Description of the task -> Shift every coordinate in the answers by adding 79 to each of its numbers, and reproduce all lines of the records below with their requests. Omit the pictures.

[Dataset entries]
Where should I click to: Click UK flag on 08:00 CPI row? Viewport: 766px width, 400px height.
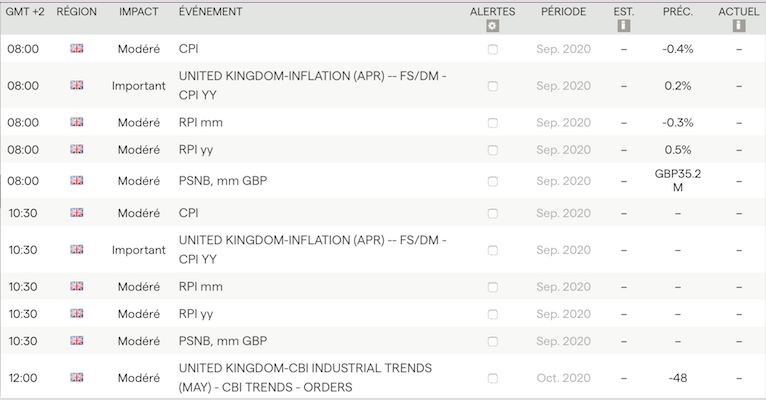(x=77, y=48)
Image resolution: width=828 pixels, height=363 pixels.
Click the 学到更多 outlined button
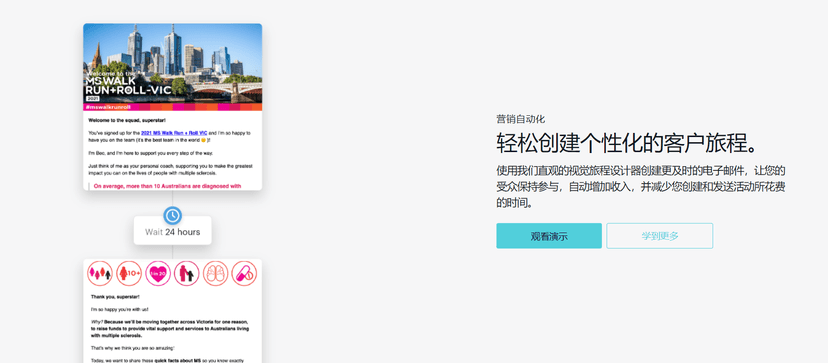pos(660,236)
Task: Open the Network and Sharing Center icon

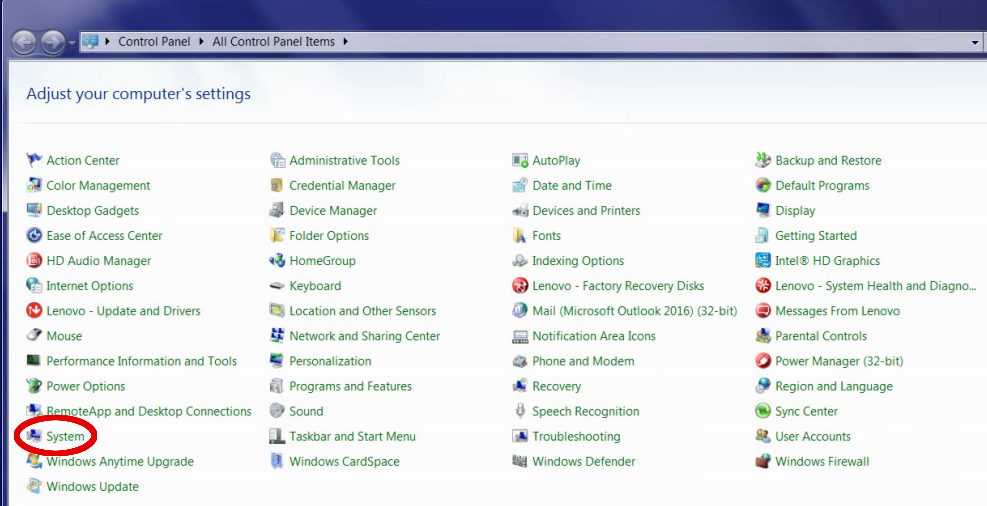Action: [x=277, y=337]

Result for this task ->
Where should I click to: Click UK flag on 08:00 CPI row? Viewport: 766px width, 400px height.
(x=156, y=127)
Image resolution: width=828 pixels, height=363 pixels.
Click the 学到更多 outlined button
pos(739,315)
Task: Open the Network and Sharing Center icon

Action: [x=356, y=416]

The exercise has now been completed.